◆ Given exercise 1 ◆
Could you transcribe the frontosa aggression thread between "It could of" and "to it though.", inclusive?
◆ Given exercise 2 ◆
Could you restate word for word the records between the line holding "Switch to grid view layout" and the end of the records, inclusive?

◆ Excerpted text ◆

# Frontosa aggression



## jets07

I am having aggression issues with my frontosa's, I have one frontosa that is 5" and I just added a 4" and my 5 is not happy, he is chasing him around and stressing the new frontosa out, I also added a tawain reef hap and he is being attacked by the front also, I have a 75 gallon tank with plenty of hiding spots, the fish do not hide though, I have re arranged the tank with no success, I really do not want to set up another tank for one fish any suggestions. Thanks for your help.


----------



## Bertz

jets07 said:


> I am having aggression issues with my frontosa's, I have one frontosa that is 5" and I just added a 4" and my 5 is not happy, he is chasing him around and stressing the new frontosa out, I also added a tawain reef hap and he is being attacked by the front also, I have a 75 gallon tank with plenty of hiding spots, the fish do not hide though, I have re arranged the tank with no success, I really do not want to set up another tank for one fish any suggestions. Thanks for your help.


The only thing that will stop it is about another 4 Fronts.
More then likely you have 2 males, That will not work long term.
You need more of a 1 male to 6 females ratio, That said.

I have done it with a male and female together alone in a 55 for about 3 yrs with sad results i lost my male soon after they spawned.
It could of been age related they were in my care for about 14 yrs, I do have the female and the babies "getting bigger daily" in a 120 now, But soon i will either need to upgrade again or pick the best male and about 4 more females, Even at that a 120 maybe to small for long term.

It is written no tank under 6 feet, 150 gallons to raise them.
I started them all out in a 180 gallon but i had to get rid of that................I will find my way back to it though.

You may want to take any other fish out of that tank and get a couple more fronts, There will always be some sort of aggression with them thats their nature the males heard the females, But usually with no injuries.

Read through older posts you will find a wealth of info on them here.


----------



## 02redz28

I agree with Bertz. You likely have two males and a tank that is far too small for them. I would suggest either upgrading your tank and getting a harem of fish or choose a smaller species of critter to keep. Either way, rearranging rocks for large open water fish like Cyphotilapia is like rearranging the chairs on the Titanic...

◆ Records from a collection ◆

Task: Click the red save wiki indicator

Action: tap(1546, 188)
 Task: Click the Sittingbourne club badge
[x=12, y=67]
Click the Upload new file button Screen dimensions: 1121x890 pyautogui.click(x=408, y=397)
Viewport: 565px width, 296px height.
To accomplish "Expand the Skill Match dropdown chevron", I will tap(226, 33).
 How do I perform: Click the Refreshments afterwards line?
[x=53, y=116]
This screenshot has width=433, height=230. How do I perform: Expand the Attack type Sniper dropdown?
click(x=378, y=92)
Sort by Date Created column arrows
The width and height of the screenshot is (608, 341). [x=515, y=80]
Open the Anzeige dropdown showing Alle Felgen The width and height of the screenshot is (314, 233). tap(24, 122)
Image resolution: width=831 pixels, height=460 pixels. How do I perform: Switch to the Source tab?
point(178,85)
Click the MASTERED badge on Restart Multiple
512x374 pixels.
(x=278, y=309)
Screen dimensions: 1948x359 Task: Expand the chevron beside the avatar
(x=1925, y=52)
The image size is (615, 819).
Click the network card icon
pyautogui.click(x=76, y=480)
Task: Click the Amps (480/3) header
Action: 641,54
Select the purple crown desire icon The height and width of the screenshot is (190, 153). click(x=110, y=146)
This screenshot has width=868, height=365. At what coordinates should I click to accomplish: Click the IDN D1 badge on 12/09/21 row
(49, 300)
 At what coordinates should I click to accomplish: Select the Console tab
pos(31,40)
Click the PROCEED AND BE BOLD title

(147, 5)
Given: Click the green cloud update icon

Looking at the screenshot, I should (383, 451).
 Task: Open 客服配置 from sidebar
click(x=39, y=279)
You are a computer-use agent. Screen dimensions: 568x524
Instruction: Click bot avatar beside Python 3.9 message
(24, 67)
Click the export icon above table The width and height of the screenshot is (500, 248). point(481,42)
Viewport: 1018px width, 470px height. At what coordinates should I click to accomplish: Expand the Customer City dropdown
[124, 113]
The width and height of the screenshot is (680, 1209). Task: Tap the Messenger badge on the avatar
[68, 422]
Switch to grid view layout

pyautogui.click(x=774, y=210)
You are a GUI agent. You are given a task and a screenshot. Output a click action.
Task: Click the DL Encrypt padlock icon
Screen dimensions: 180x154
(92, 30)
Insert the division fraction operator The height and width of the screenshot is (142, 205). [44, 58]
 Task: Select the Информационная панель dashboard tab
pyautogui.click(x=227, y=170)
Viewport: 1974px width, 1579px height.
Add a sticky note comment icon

◆ Expected output 1 ◆
It could of been age related they were in my care for about 14 yrs, I do have the female and the babies "getting bigger daily" in a 120 now, But soon i will either need to upgrade again or pick the best male and about 4 more females, Even at that a 120 maybe to small for long term.

It is written no tank under 6 feet, 150 gallons to raise them.
I started them all out in a 180 gallon but i had to get rid of that................I will find my way back to it though.

◆ Expected output 2 ◆
Switch to grid view layout

pyautogui.click(x=774, y=210)
You are a GUI agent. You are given a task and a screenshot. Output a click action.
Task: Click the DL Encrypt padlock icon
Screen dimensions: 180x154
(92, 30)
Insert the division fraction operator The height and width of the screenshot is (142, 205). [44, 58]
 Task: Select the Информационная панель dashboard tab
pyautogui.click(x=227, y=170)
Viewport: 1974px width, 1579px height.
Add a sticky note comment icon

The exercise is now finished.